In het artikel over de contouren voor ontwikkeling van Wilderszijde schreef ik vorige week ‘levensbestendige’ woningen voor ouderen. Terecht werd door politici (met een knipoog) opgemerkt dat ik hier levensloopbestendig had bedoeld. Daarmee worden woningen aangeduid die voorzieningen hebben om bewoners erin te laten blijven wonen als hun persoonlijke levensomstandigheden in de loop van de tijd veranderen, bijvoorbeeld als gevolg van ouderdom, ziekte of een handicap. De woning moet dan nog veilig, comfortabel en toegankelijk zijn. Levensloopbestendig bouwen betekent dan dat een woning zo multifunctioneel en flexibel wordt ingericht, dat met geringe aanpassingen meegegroeid kan worden met de omstandigheden. Dus liefst alles gelijkvloers, drempelloos, brede deuren, met een aangepaste keuken en badkamer met antislipvloer en beugels om je aan vast te houden.

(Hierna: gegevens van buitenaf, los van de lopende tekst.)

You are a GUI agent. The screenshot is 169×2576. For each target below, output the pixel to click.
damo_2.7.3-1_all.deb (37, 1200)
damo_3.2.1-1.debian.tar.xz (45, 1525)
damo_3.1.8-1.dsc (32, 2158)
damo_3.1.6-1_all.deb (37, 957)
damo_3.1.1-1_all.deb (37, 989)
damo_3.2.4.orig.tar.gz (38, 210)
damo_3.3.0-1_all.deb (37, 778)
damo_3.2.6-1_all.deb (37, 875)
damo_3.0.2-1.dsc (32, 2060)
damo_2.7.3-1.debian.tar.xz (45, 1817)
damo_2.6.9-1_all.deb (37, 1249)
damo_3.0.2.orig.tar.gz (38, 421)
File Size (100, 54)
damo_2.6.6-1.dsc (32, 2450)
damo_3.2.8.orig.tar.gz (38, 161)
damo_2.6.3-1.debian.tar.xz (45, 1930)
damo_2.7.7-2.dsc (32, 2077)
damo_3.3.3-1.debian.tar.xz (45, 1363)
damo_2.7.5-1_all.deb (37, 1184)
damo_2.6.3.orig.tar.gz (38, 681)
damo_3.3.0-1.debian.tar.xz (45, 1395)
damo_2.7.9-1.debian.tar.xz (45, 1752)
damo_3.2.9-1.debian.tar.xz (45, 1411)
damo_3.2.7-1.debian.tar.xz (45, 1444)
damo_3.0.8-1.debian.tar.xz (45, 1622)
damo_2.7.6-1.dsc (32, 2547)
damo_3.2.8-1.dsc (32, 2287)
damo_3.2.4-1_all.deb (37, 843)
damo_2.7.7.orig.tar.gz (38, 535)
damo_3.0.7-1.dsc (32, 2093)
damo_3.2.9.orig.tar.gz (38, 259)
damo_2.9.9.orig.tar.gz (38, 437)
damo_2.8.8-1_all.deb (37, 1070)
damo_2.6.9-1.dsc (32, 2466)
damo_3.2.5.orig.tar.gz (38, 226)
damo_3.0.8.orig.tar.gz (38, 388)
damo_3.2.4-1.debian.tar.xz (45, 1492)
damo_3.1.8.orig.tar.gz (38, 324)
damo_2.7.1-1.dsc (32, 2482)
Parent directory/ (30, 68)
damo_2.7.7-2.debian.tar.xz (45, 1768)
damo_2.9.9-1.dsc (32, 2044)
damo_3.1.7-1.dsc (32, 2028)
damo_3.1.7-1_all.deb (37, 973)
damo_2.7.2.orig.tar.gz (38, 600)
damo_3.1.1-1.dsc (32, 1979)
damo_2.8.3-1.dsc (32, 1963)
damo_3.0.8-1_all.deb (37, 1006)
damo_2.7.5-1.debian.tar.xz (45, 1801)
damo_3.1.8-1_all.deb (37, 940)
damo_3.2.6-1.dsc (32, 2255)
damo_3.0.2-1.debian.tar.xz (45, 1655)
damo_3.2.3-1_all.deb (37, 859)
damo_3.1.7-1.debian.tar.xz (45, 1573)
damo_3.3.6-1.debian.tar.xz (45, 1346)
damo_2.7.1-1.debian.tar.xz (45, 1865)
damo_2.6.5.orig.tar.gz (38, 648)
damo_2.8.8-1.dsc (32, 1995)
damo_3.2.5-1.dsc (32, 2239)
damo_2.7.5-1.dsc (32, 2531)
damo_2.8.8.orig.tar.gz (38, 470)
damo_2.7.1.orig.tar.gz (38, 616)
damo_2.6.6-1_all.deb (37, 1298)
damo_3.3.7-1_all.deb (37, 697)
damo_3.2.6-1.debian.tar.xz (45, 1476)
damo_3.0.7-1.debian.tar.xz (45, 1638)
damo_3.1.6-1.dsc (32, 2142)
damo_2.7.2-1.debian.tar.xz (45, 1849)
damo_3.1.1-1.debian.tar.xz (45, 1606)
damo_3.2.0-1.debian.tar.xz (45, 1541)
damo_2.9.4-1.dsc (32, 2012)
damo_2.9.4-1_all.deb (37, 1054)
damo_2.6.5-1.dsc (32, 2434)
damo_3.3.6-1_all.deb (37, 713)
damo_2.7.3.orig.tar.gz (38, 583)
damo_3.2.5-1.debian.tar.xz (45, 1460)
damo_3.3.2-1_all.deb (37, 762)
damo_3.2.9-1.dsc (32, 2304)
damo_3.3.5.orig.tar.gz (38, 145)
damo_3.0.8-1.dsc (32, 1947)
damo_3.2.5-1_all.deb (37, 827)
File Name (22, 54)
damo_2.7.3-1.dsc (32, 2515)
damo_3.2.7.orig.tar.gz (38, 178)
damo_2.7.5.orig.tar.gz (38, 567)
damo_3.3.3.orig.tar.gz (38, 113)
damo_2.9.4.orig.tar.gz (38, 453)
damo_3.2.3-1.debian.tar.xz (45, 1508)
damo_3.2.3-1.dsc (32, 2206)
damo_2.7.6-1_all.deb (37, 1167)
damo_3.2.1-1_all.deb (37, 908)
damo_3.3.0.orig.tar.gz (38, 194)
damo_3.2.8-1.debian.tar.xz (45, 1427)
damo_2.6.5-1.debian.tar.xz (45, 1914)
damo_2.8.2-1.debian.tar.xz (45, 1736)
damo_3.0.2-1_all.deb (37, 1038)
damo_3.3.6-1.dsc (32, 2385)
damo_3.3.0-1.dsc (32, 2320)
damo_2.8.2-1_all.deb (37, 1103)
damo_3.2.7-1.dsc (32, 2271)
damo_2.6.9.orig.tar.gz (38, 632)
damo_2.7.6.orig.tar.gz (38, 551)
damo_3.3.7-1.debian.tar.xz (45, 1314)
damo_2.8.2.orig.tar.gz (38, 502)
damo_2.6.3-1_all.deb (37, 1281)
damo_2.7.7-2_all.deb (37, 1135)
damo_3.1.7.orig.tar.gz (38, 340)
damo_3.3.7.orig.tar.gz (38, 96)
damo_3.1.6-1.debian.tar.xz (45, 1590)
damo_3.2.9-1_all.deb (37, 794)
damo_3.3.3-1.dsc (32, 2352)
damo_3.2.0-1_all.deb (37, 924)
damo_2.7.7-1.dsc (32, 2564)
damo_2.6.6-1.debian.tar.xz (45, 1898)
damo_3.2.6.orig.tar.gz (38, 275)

Bestendig duidt op aanhoudend, blijvend en duurzaam. In een levensbestendige woning zou je dus altijd en onveranderd dezelfde kwaliteit van leven mogen verwachten. Niet alleen door de inrichting, maar ook door externe factoren. Daar ging het bij de discussie over Wilderszijde nu juist ook over. De verwachte geluidsoverlast van auto- en vliegverkeer met bijbehorende luchtverontreiniging en de afhankelijkheid van het openbaar vervoer. Daar zou bij de contractondertekening op gewezen moeten worden, zei men. Zodat je niet onaangenaam verrast kon worden bij het ontwikkelen van lichamelijke klachten of slechte verkeersmobiliteit in en buiten de woonwijk.
Ik ben bang dat men daar, net zoals bij de levensloop van ieder mens, ook bij de ontwikkeling van Wilderszijde niet zo zeker van kan zijn.